Aïn Oulmene (عين اولمان; Berber: ⵢⵏⵓⵍⵎⴰⵏ), the classical Zaraï, is a town and commune in Sétif Province in north-eastern Algeria.

==Name==
The town derives its name from the Arabic "ain" ("source") and the Berber "Oulmane" ("weaver's son"). The name could also mean "Fountain Elms" according to Arthur Pellegrin. "Oulmen" is the plural of "Oulmou," meaning "elm" in Berber, from the Latin "Ulmus".

==Geography==
The town is the capital of the Aïn Oulmene county. Located 30 kilometers southwest of Sétif, the Algerian Route Nationale 28 runs through Aïn Oulmene. At an altitude of 950 meters, Aïn Oulmene is situated between the high fertile plains south of Sétif and the Hodna Mountains to the west. The east of the town is generally flat terrain, while its western part has small mountains. The highest of these peaks is Osmane Jebel, reaching 1,100 meters.
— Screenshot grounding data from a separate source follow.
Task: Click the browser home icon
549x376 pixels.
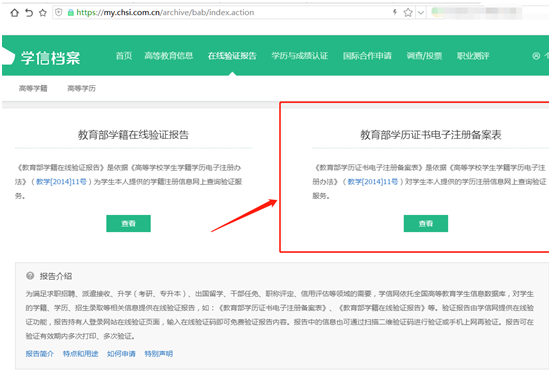Action: 14,13
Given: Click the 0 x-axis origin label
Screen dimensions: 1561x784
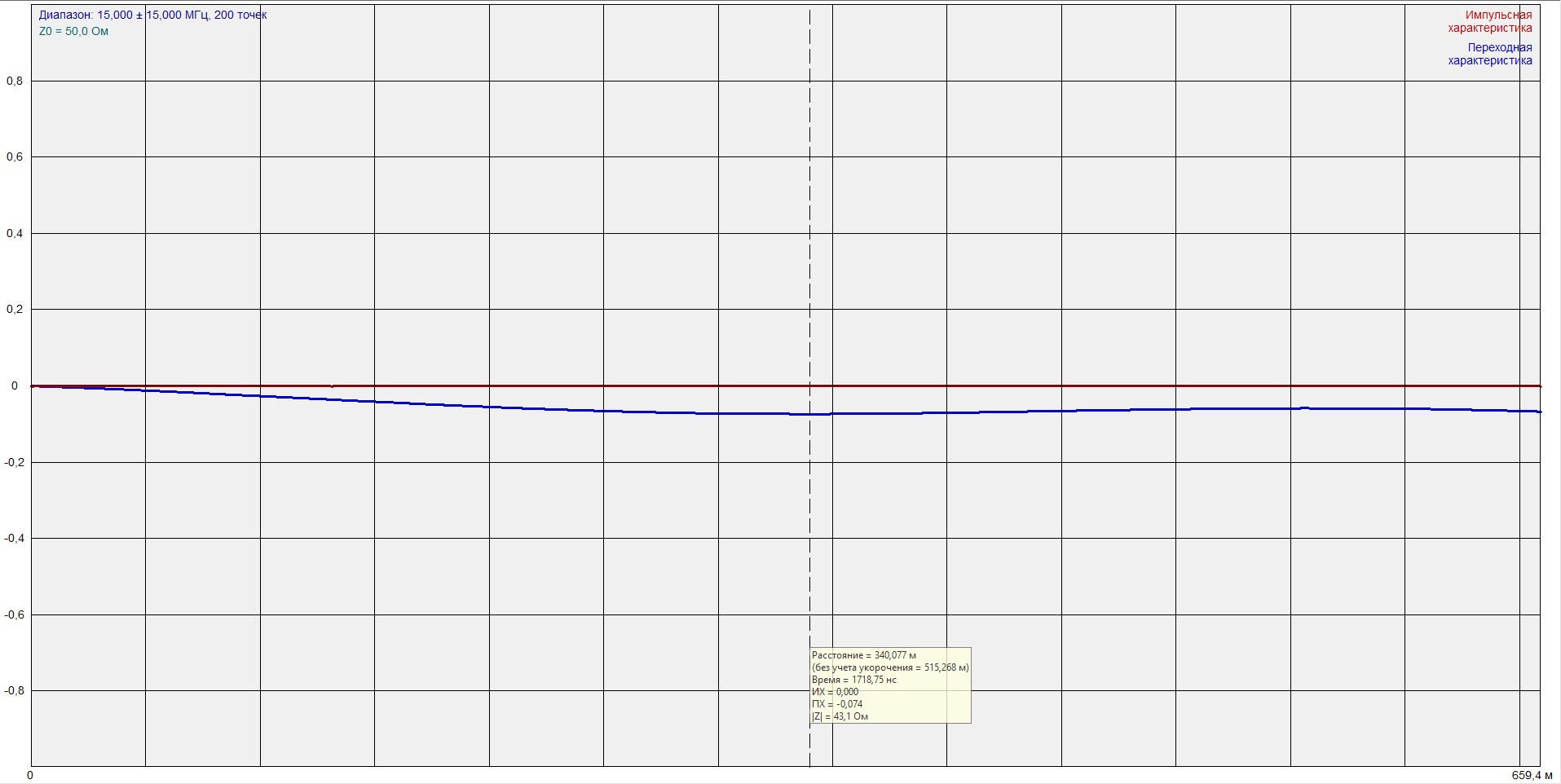Looking at the screenshot, I should (31, 775).
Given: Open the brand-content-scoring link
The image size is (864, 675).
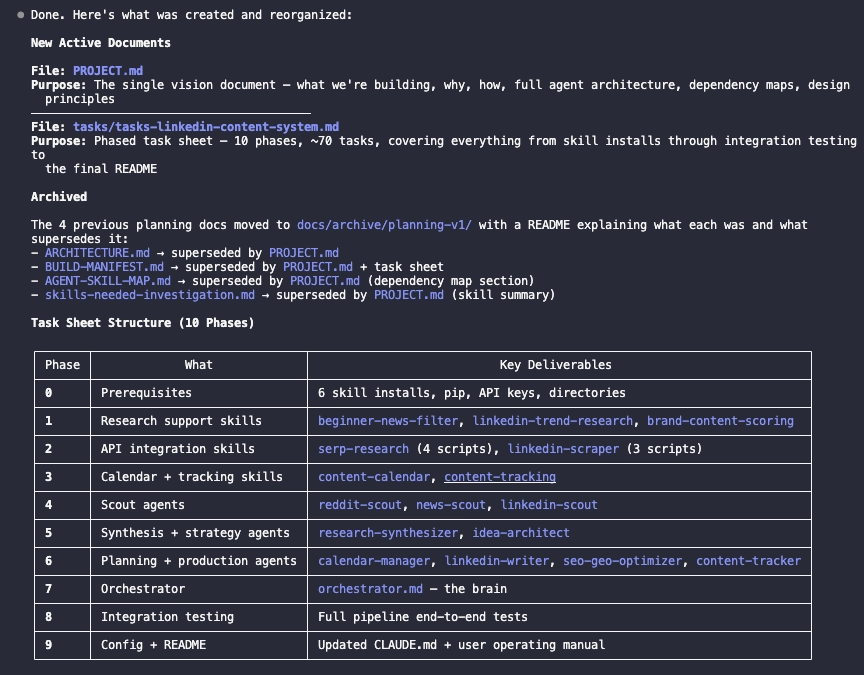Looking at the screenshot, I should click(720, 421).
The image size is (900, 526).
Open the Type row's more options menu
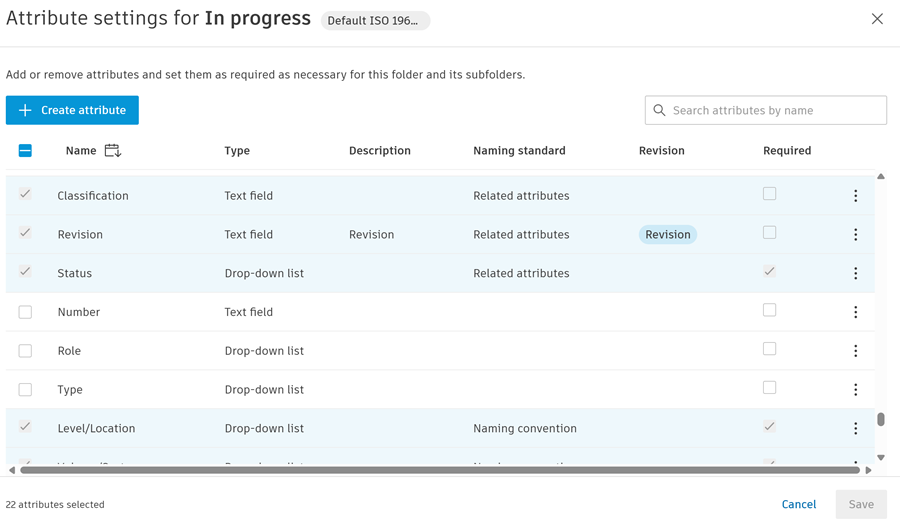pyautogui.click(x=855, y=390)
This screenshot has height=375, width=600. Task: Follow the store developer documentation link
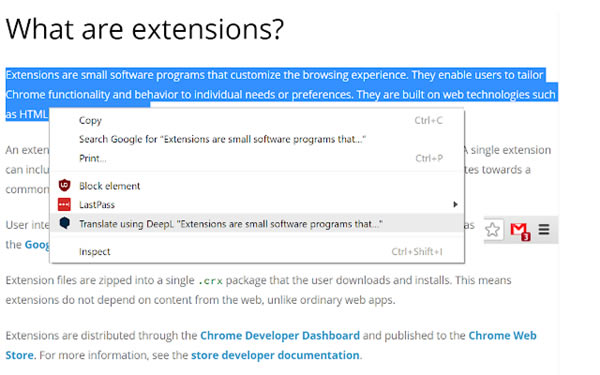tap(275, 355)
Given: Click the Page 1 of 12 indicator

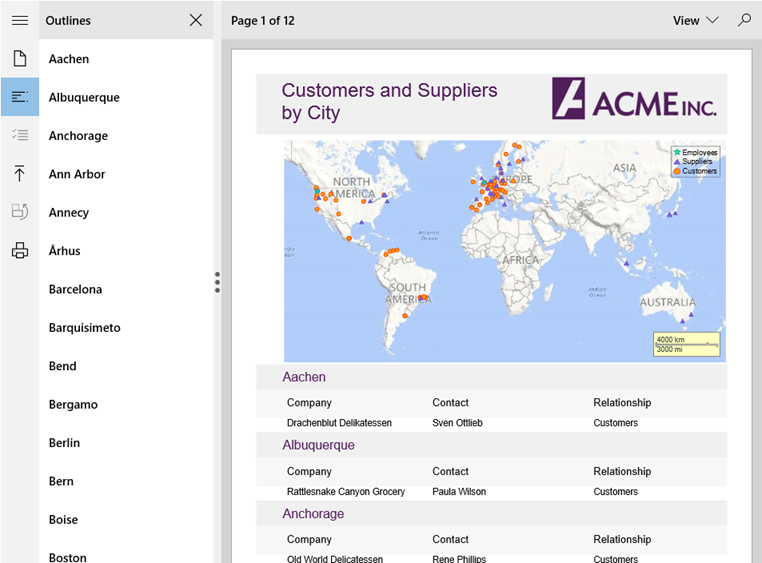Looking at the screenshot, I should click(263, 20).
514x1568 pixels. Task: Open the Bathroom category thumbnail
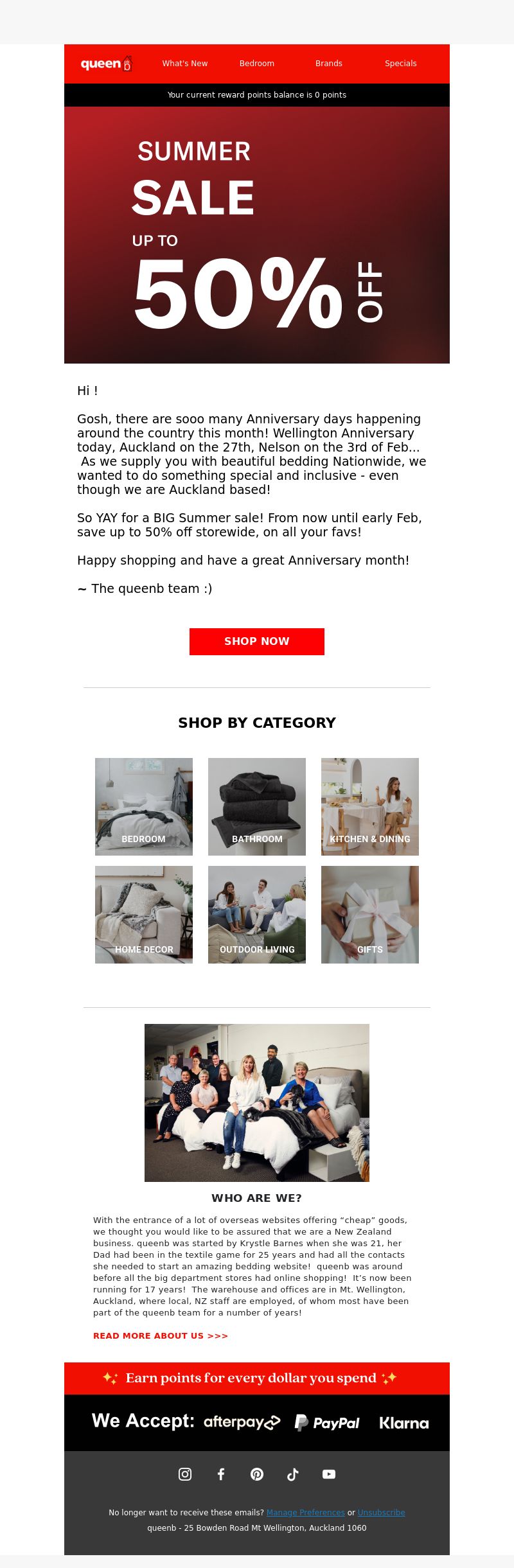point(257,807)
The town had 73,831 inhabitants in 2008 census.

==History==

The indigenous inhabitants of Aïn Oulmene were the Zenata and Sanhadja Berber tribes.

Zaraï was a Carthaginian trading post that minted its own bronze coins.
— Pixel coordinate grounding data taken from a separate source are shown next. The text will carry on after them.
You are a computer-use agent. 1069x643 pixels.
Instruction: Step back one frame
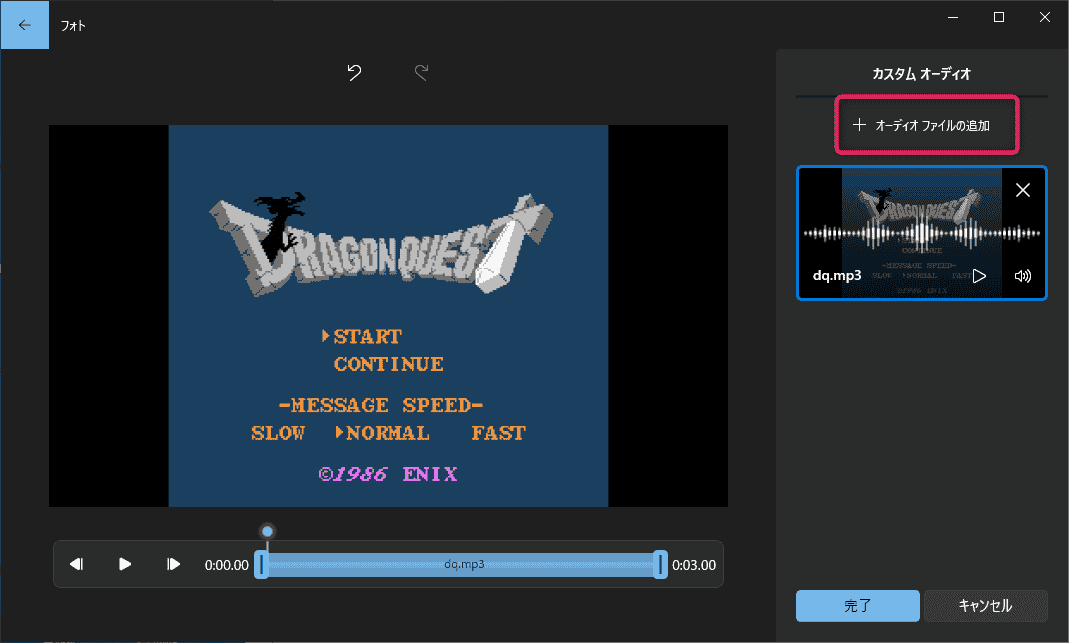[76, 564]
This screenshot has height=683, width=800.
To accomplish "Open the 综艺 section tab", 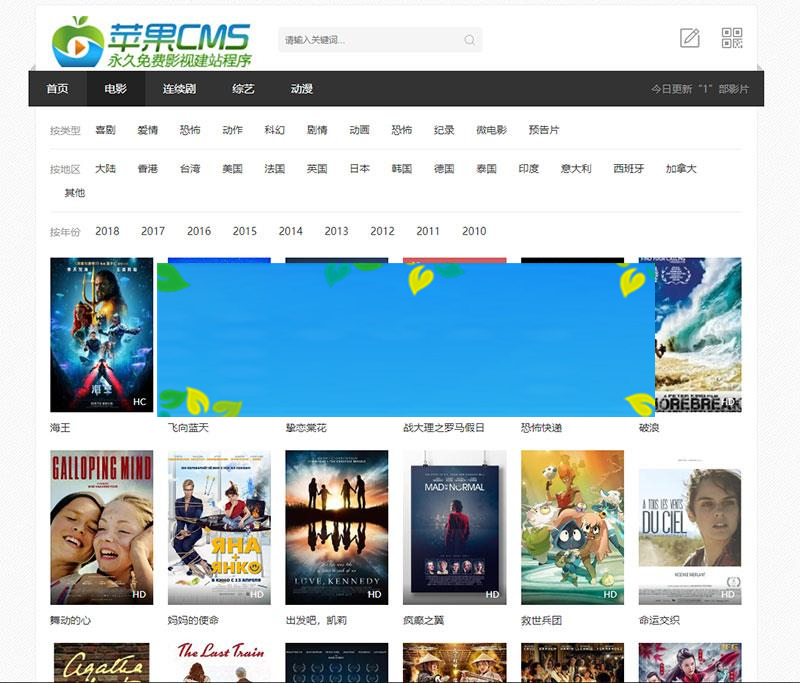I will (242, 89).
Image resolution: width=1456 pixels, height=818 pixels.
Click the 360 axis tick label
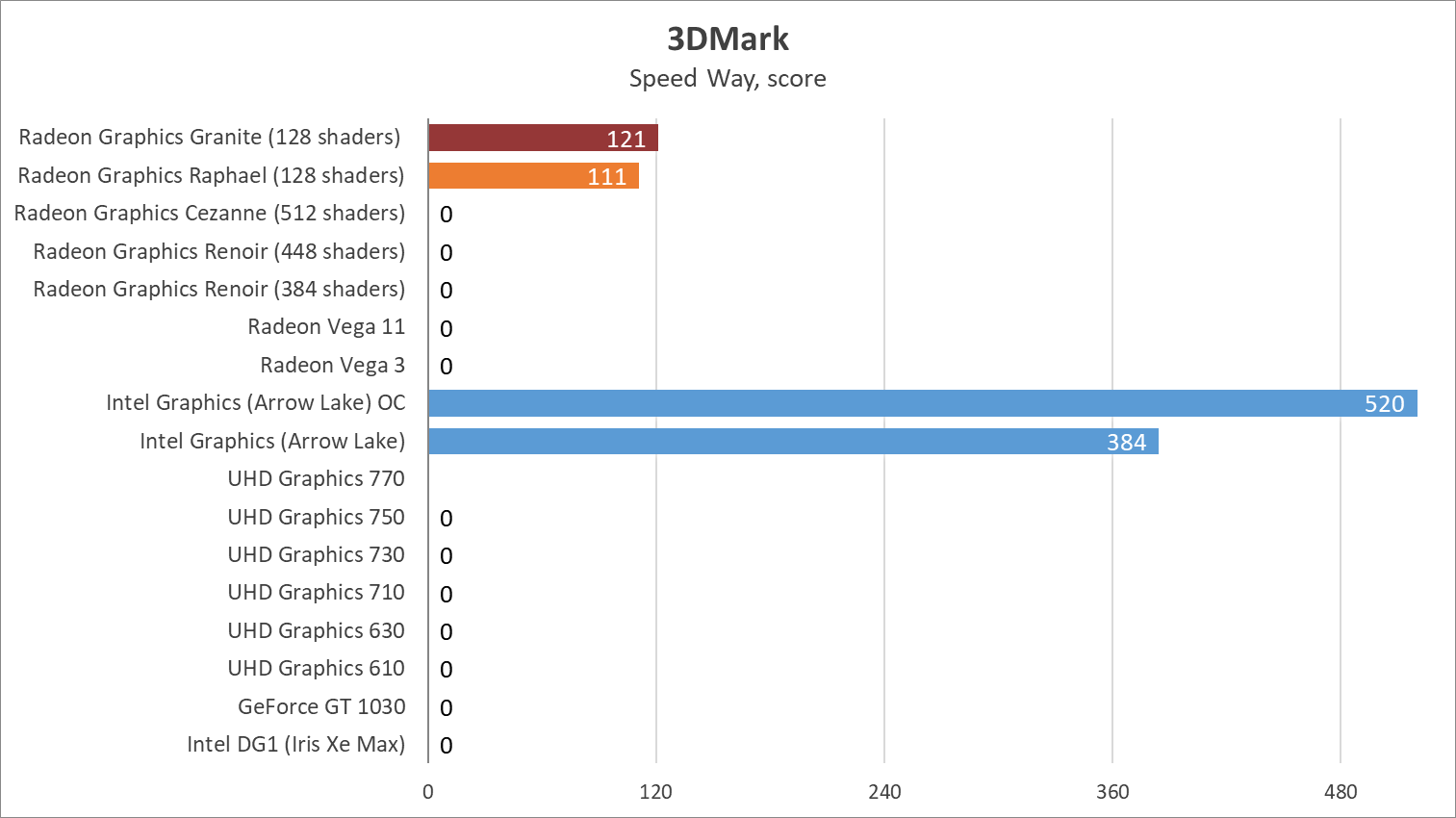click(x=1112, y=792)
According to Stéphane Gsell, who undertook excavations in the area in the early 20th century, the plains to the south of the Sétif colony founded by Nerva (96-98) were Roman-occupied. This occupation stretched all the way to Zaraï during the reign of Hadrian (AD 117-138). At the time, the plains constituted a military and fiscal territory protected by a cohort stationed at Zaraï (either the 1st Flavia Equilata or 6th Commagenorum). For centuries, Aïn Oulmene was a Roman and Byzantine era necropolis.
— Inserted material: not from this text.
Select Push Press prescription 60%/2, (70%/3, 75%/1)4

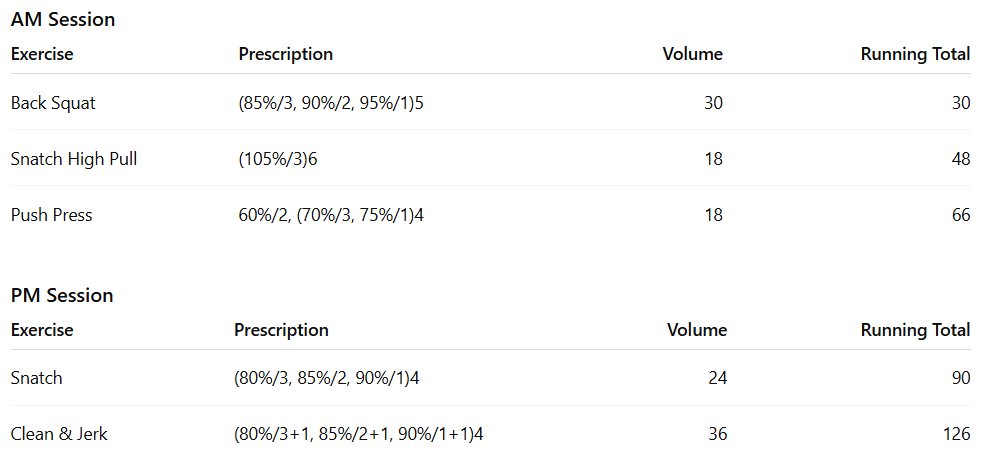click(331, 215)
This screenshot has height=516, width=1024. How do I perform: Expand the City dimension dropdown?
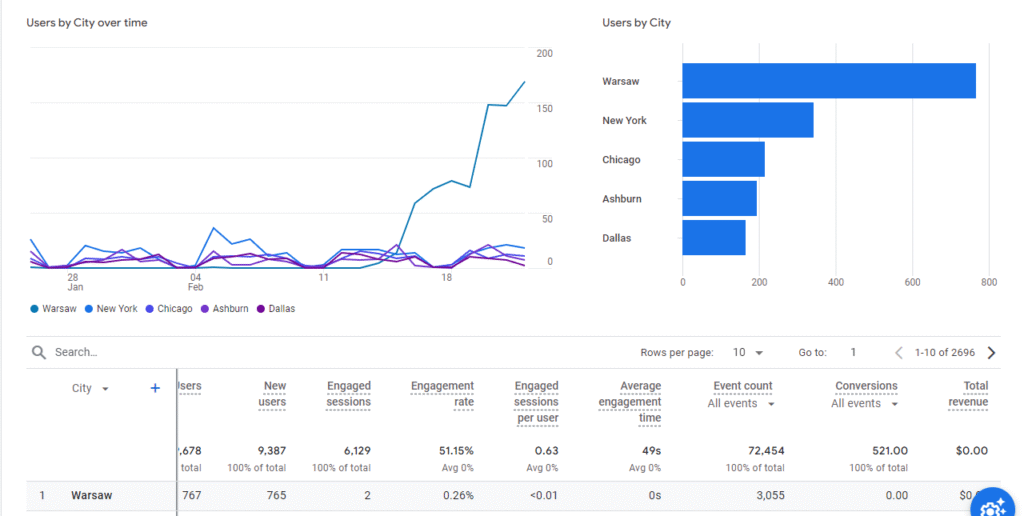pos(105,389)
In the 8th century, Uqba ibn Nafi installed a garrison nearby.

Aïn Oulmene was the capital of the township of Rirha (pronounced "ryɣa") from 1880 to 1958. The name "Aïn Oulmene" appeared for the first time in 1887 on an administrative document. Aïn Oulmene was known as "Colbert" by the French from 1887 and was the capital of the Colbert commune from 1935 to 1962. The name "Aïn Oulmene" reappeared in 1962 with the independence of Algeria.

== Economy==
Aïn Oulmene is located in an agricultural region. Cereal and vegetables were once cultivated here, but after the drought of the last quarter century, tobacco, livestock and poultry are more popular.

==Sports==
The town has a football club ESAO (previously ESC) founded in 1927 whose colors are blue and white.
There is a boxing club and a women's handball club which has represented Algeria in various international competitions.

==Notable people ==
- Jean Baptiste Mattei, 1898–1980, born in Corti, doctor by profession. He moved to Algeria in 1927, was the first mayor (Socialist) of Colbert (Aïn Oulmene) from 1928 to 1937, and was a colonial doctor in New Caledonia in 1938. He joined the Free France movement in 1940 and was appointed Chief Resident of the Wallis and Futuna archipelago from 1942 to 1945. In 1947, he was appointed District Director of Health in Algiers, a position he held until 1965. He died in Bastia in 1980.
- Djamila Debbeche, born in 1921 in the region of Aïn Oulmene (formerly Colbert), a pioneer in French-language women's literature in Algeria. Author of the novel "Leïla, Young Girl From Algeria" (Leïla, jeune fille d'Algérie) published in 1947.
- Noureddine Aba, born February 16, 1921, in Aïn Oulmene (formerly Colbert), poet, storyteller, playwright, creator of the Aba Foundation in 1991 which awards prizes to the best writers of the year.
- Abdelwahab Hammoudi, born in 1955 in Ain Oulmène (formerly Colbert). Filmmaker, novelist, and essayist.
- Azzedine Djellaoudji, Arabic poet and novelist.
- Sofiane Mokhenache, Arabic novelist, author of the novel "لا يترك في متناول الأطفال".
- Bassem Debbabi, Doctor in Computer Engineering at the University of Grenoble. Three-time champion of Algeria in Computer Science (2000, 2001, and 2002).